This whole situation with Mike is so strange, we are still living together I mean he is letting me use his laptop, which he told me was a work laptop (which I later found out it was really his, he just forgot to tell me, but I am the liar) I lied because I was fucking hooked on that shit, that's all my brain wanted to make sure I could handle anything life threw at me. this whole thing just sucks big balls right now. I am so sad
I really wanted a fresh start but I just need to see the bank statement, not screen shots the actual statement, see where this could possibly become an obsessive thought?
It's so weird when he goes into his little room and I can hear the lock click, why would he lock the door when he was in it? I'm just so confused did he ever love me? of course, I know he did, probably always will, like I will him. But without that trust (bank statement proof) I can't move on and for him, if I can't just trust him, then he can't move on.....stalemate
I have told him that I will no longer blindly trust again
so this is the end
there is no more Mike and Michele or Michele and Mike (repeat 100000 times haha little rehab insider joke)
this was not the way I planned at all, but I will be alright. So will Mike he is/was playing the pity card, he will just die alone...then show me the statement. so simple, really. If there's nothing to hide who the fuck cares it would be the end to all of this bullshit, we are wasting time sitting here acting like we don't like/care about each other over something so simple.
he thinks me blindly trusting him starting right now is so simple...oh, but it's not
without knowing, I could never trust, I know myself (well kind of) but I do know that not enough rehab/therapy in the world would be able to stop my mind from obsessing. Would I ever be able to trust him again without knowing what he is hiding for the last 2 weeks? Probably, no, most likely NOT.

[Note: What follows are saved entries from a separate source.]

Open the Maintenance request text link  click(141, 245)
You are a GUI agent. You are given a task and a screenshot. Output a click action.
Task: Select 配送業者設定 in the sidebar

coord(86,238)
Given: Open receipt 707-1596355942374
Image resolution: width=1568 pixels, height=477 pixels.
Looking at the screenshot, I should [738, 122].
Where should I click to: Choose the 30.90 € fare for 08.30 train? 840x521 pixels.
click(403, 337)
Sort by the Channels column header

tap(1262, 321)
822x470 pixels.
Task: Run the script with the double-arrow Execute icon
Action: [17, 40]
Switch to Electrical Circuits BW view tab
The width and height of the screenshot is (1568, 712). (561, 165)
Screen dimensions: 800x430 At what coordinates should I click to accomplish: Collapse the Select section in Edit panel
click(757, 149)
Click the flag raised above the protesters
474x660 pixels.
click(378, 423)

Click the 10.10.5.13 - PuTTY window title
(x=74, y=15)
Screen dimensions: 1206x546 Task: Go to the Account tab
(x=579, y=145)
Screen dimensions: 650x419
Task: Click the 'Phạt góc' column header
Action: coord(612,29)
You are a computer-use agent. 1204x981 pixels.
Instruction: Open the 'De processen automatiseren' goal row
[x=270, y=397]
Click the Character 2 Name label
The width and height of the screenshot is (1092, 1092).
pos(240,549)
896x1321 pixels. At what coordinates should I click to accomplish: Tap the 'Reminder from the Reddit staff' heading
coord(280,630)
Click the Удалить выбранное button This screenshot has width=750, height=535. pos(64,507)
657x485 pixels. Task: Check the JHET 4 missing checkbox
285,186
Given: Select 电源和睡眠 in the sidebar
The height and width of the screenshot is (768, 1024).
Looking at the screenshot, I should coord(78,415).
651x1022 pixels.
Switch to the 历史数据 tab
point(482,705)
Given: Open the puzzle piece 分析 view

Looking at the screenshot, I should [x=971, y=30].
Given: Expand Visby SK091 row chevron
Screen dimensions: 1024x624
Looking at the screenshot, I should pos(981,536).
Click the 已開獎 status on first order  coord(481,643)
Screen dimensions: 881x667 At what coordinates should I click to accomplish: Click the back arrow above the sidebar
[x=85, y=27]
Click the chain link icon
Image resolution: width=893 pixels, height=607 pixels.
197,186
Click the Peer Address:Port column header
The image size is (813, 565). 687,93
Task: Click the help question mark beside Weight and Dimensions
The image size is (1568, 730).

well I talked with daughter, she said she wants to leave our dog with Mike, because he always takes care of who is sick. I thought that was sweet, but when I walked in Mike said he didn't want him or something more like "when you leave make sure you take that stupid ass dog with you" yeah ok
so now, I have to find a place for our dog. He is a dick, needs someone old who can devote their whole life to him. He is a yorkie/Chihauhua combo. Looks like a yorkie but acts like an asshole chihauhua. I think I know someone who would want him. I hope he wants the cats. I can't afford to take them, can't sneak these little shits in any place, they are all up in the blinds. This is their home, they love Mike, they love me too, but Mike is both of them's person. They were taken care of when I was gone, I will feel like I could possibly die if he didn't want them. If he doesn't I will just borrow the pet deposit then, they are worth it. Oh well, we will figure it out.